This repository hosts a pipeline for the detection, tracking and classification of Traffic Signs as part of the IEEE Video & Image Processing Cup 2017. The dataset used in this project is the CURE-TSD Dataset which consists video sequences of Traffic signs under real and augmented conditions. This project won the place of 2nd runner-up in the IEEE Video and Image Processing Challenge 2017.
Traffic sign recognition is a multi-class classification problem where the class frequencies are practically random. It deals with a real-time computer vision problem of high practical interest. Now-a-days, it has become an essential component of the Driver Assistance System (DAS) and Unmanned Ground Vehicle (UGV).
This traffic sign detection architecture is proposed where the detection is to be done from the CURE-TSD Dataset.

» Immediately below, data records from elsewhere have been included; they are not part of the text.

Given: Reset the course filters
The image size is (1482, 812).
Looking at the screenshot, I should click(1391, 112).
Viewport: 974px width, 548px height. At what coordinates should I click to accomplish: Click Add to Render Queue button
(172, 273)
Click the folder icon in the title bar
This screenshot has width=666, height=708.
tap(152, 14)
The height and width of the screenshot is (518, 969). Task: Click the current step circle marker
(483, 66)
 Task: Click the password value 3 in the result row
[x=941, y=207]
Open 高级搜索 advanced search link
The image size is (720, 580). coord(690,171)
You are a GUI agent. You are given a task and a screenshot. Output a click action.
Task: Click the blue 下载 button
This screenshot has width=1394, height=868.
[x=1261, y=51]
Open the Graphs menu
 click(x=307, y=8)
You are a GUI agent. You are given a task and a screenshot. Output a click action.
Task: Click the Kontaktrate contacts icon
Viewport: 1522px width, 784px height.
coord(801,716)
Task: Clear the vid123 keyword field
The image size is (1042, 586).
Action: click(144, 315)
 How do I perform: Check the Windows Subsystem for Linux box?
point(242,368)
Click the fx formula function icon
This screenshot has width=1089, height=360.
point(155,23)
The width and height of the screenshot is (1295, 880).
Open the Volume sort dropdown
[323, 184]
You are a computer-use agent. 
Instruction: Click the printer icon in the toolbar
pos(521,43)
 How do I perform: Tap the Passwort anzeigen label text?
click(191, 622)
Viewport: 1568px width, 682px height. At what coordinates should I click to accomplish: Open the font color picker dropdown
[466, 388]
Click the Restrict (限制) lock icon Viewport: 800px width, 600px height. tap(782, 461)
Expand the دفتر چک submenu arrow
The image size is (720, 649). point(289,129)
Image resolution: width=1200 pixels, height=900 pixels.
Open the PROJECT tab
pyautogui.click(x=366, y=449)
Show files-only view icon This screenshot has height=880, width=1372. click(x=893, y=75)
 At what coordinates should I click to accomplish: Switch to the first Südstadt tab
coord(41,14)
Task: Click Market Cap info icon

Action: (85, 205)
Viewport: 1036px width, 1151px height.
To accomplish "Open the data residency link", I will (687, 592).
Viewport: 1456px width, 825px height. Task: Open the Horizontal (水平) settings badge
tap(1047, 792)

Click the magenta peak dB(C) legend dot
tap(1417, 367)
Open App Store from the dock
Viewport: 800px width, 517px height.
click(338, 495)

The video sequences in the CURE-TSD dataset are grouped into two classes:
-
Real data correspond to processed versions of sequences acquired from real world. 49 real sequences.
-
Unreal data corresponds to synthesized sequences generated in a virtual environment. 49 unreal sequences.
-
Train-Test Split: 70-30 (34 Training Videos, 15 Test Videos)
-
300 frames/sequence
-
12 types of effects
-
5 different challenge levels
-
Total of 2,989 (49125+49) Real video sequences
-
Total of 2,744 (49115+49) Synthesized video sequences
-
Total No. of Frames: Around 1.72 Million
An overview of the Traffic Sign Recognition and Classification Pipeline is illustrated in the following figure:
The input to the System is the video frames. The video frames are extracted using a Frame-extractor. The frame extractor then feeds the frames to the Challenge Classifier which utilizes an RCNN to classify the challenge type of the video. The decision of the frame extractor is used to select the appropriate sign-type classifier.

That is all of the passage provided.